As reported by bne IntelliNews, the administration of the US President Joe Biden was expected to introduce new sanctions against Russia for the jailing of dissident Alexei Navalny this week.
The updated sanction list includes the head of the Federal Security Bureau (FSB) Alexander Bortnikov; first deputy head of the presidential administration Sergei Kirienko; the general prosecutor Igor Krasnov; two deputy defence ministers, Pavel Popov and Alexei Krivoruchko; as well as the head of the domestic policy of the presidential administration, Andrei Yarin.
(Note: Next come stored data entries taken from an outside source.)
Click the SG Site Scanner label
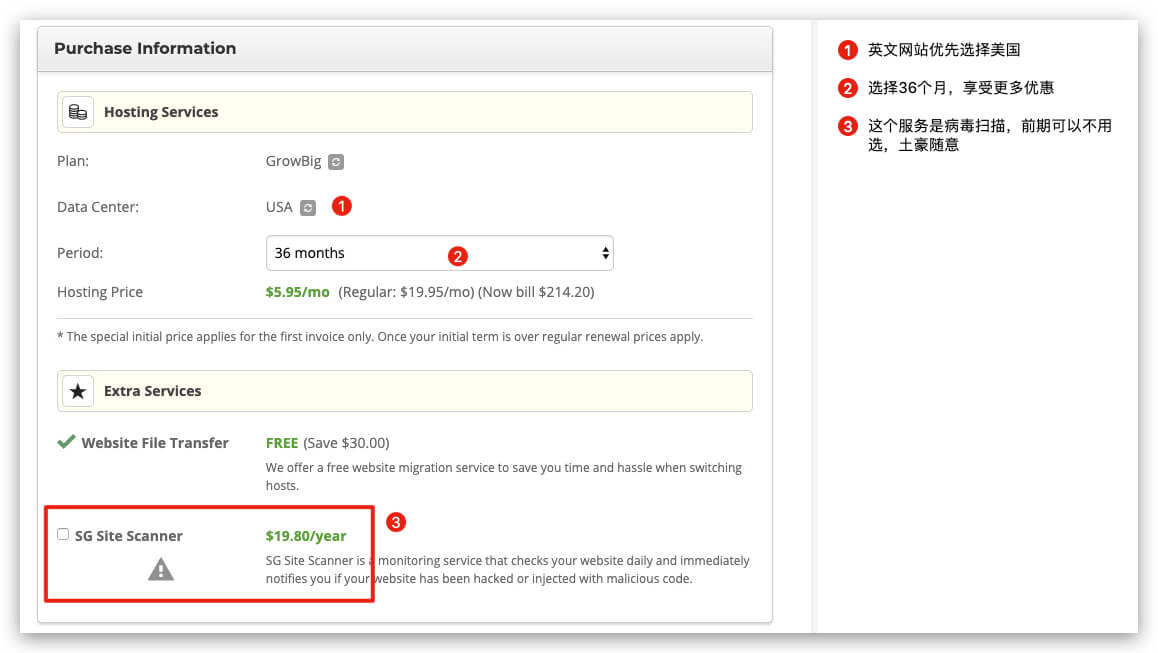The image size is (1158, 653). [x=128, y=536]
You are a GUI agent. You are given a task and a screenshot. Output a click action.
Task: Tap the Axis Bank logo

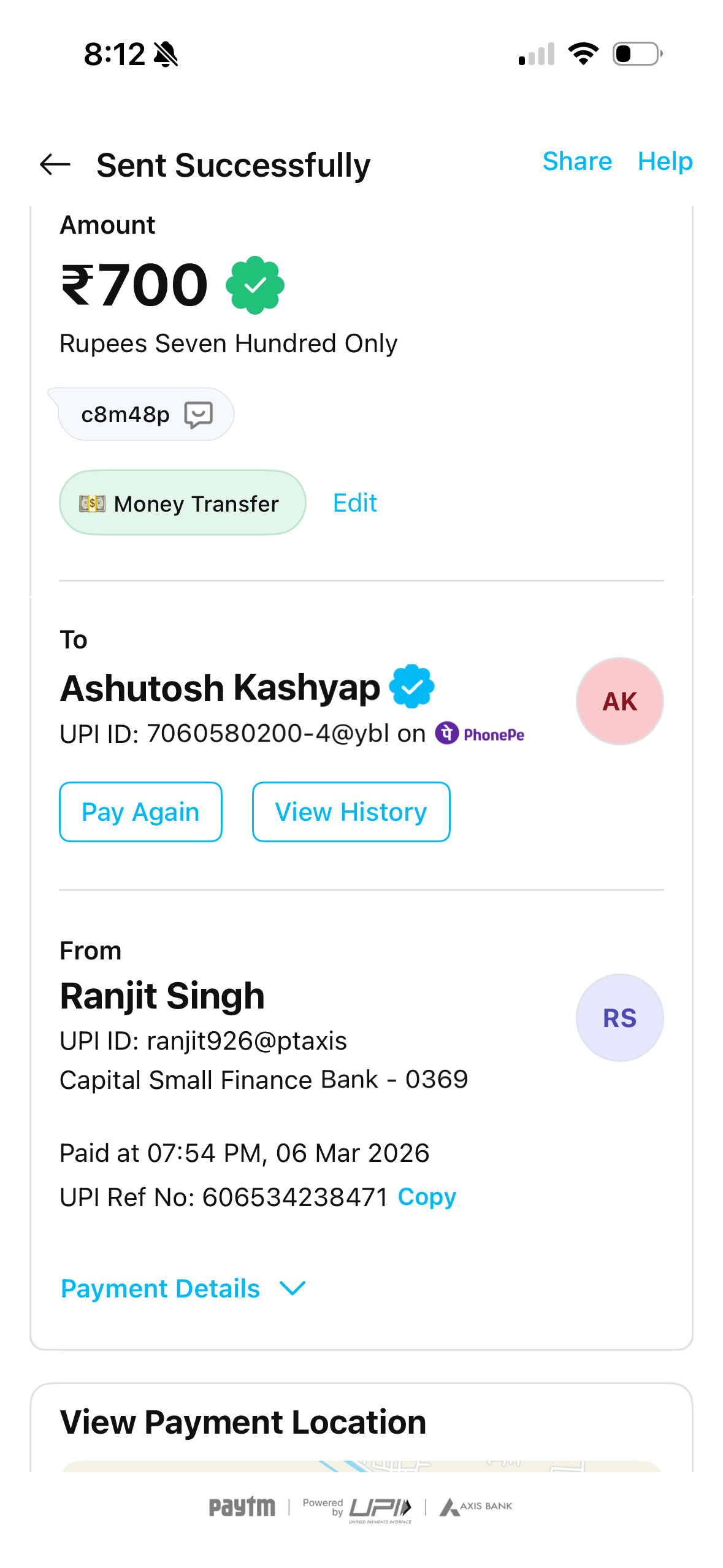[x=476, y=1507]
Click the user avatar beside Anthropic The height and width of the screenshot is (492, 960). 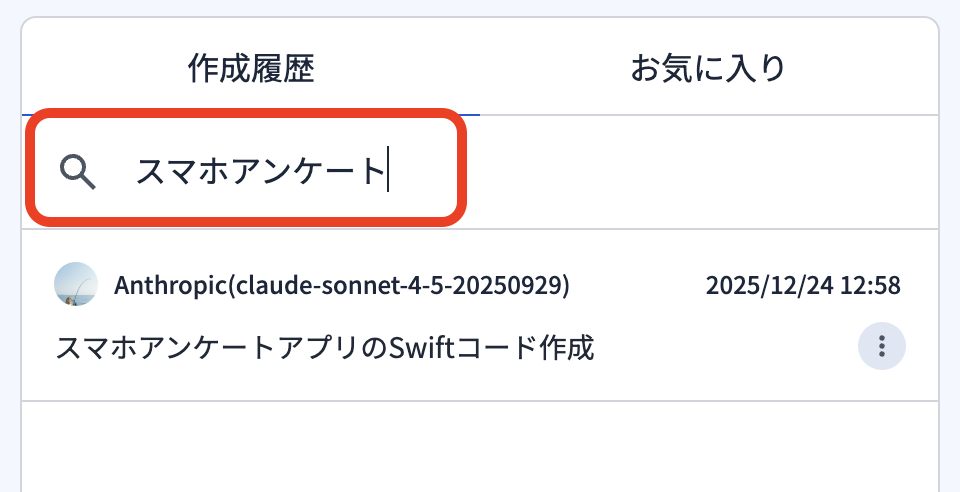pos(75,285)
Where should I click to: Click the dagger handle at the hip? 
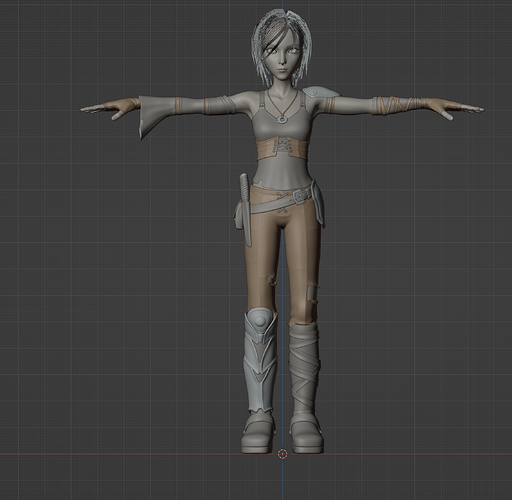(x=244, y=187)
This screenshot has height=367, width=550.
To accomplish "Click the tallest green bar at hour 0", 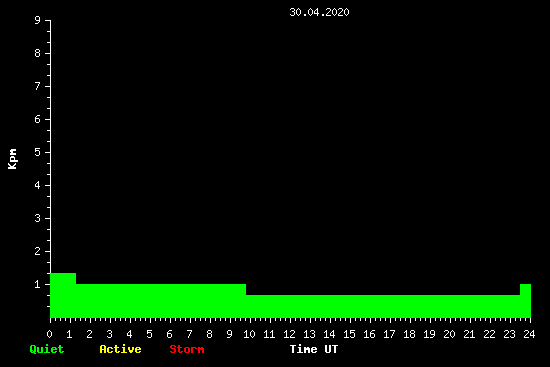I will (x=63, y=295).
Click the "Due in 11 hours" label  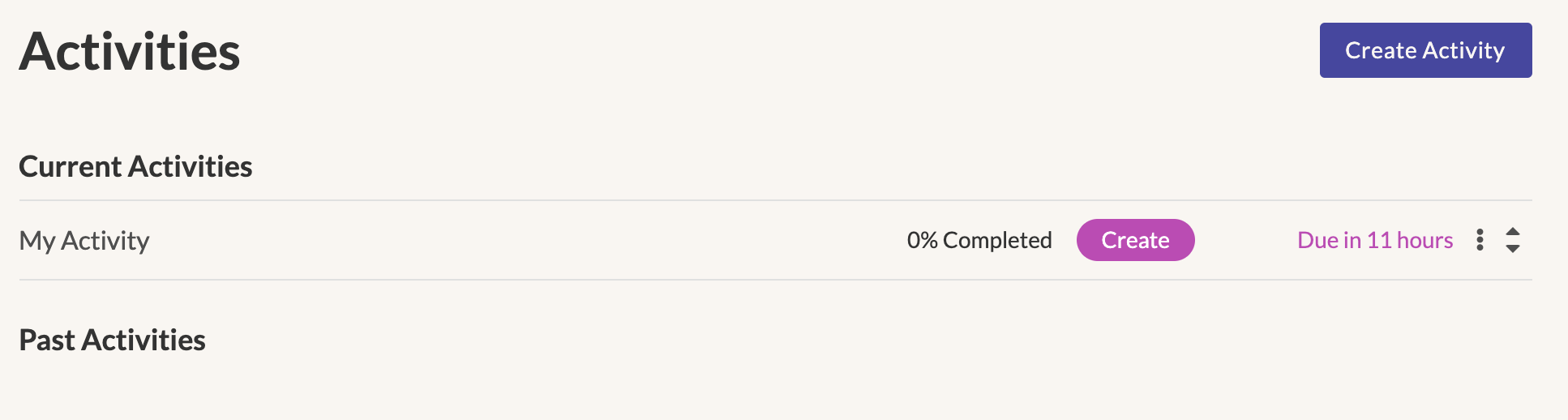coord(1375,240)
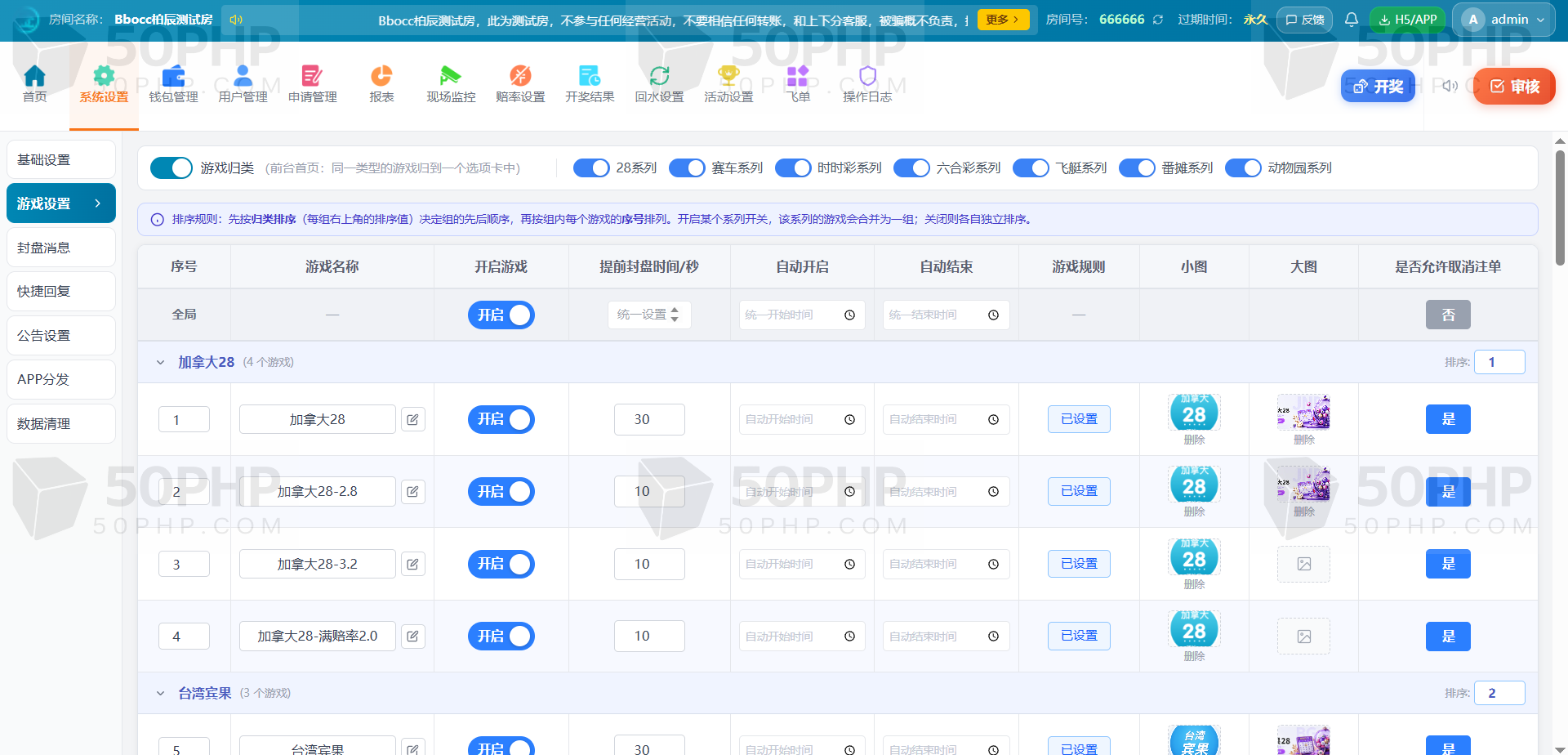Click the edit icon next to 加拿大28-2.8

[x=413, y=492]
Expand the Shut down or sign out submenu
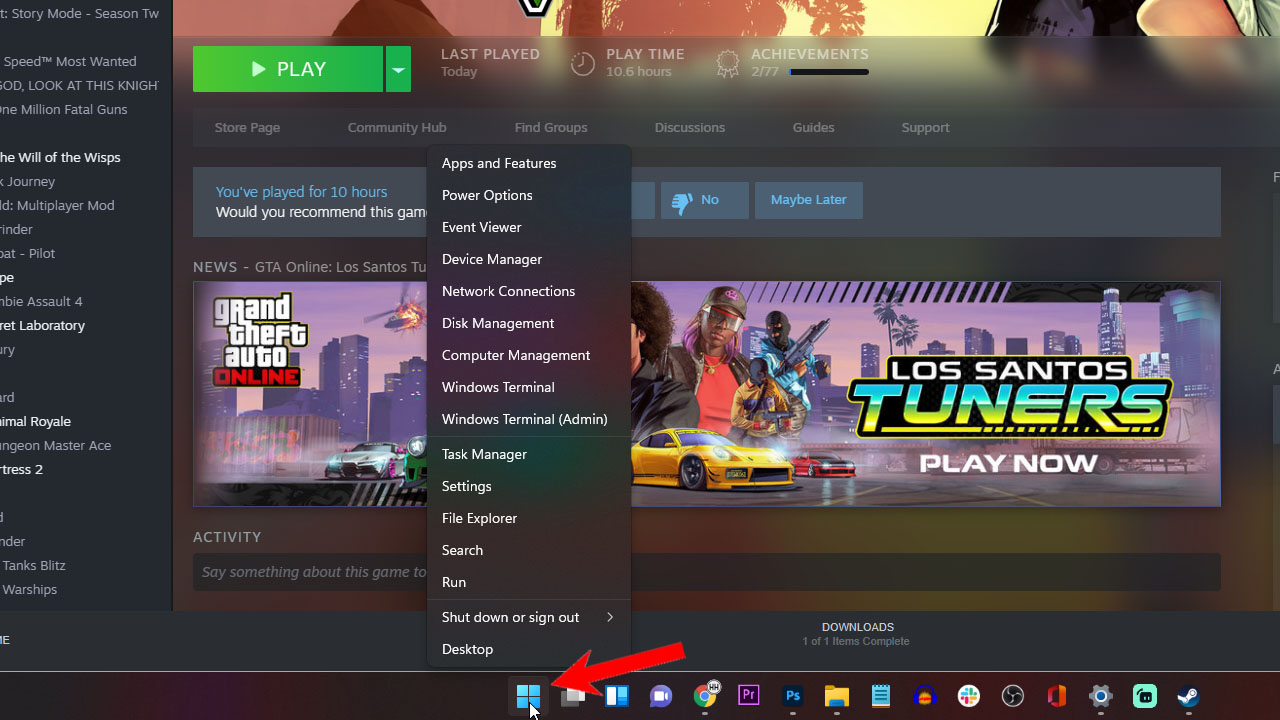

The US sanctions will also be introduced against three state defence research institutes (27th and 33rd research centres of the Defence Ministry, the Institute of Organic Chemistry and Technology). Exports of defence technologies will be banned for 14 institutions (nine Russian, three German and one Swiss).
The sanctions are being expanded under the 1991 Chemical and Biological Weapons Act, already imposed in response to the chemical attack on the former spy Sergei Skripal and his daughter in the UK in 2018. Reportedly, the US was expected co-ordinate its package of Navalny sanctions with the EU.
"The tone and substance of our conversation with Russia, and our conversations about Russia, will be very different from what you saw in the previous administration,” one unnamed senior official said, as cited by the Guardian.
As followed by bne IntelliNews, the European Union remains divided over what to do with Russia over Navalny, and the majority of states are sitting on the fence; harsh sanctions were not expected to emerge from the meeting by insiders.
While the sanctions were light and largely symbolic, the Kremlin is expected to respond after Russian Foreign Minister Sergei Lavrov laid out new rules of the game in February, saying Russia would no longer tolerate any sanctions or punishments of any kind.
“The principle of reciprocity in diplomacy is still there and there will be a response,” Lavrov said at a press conference on March 2.
This round of sanctions was specifically provoked by the jailing of Navalny; however, more sanctions are expected as the US deals with other issues like the alleged SolarWinds hack by Russia and the construction of Nord Stream 2 gas pipeline.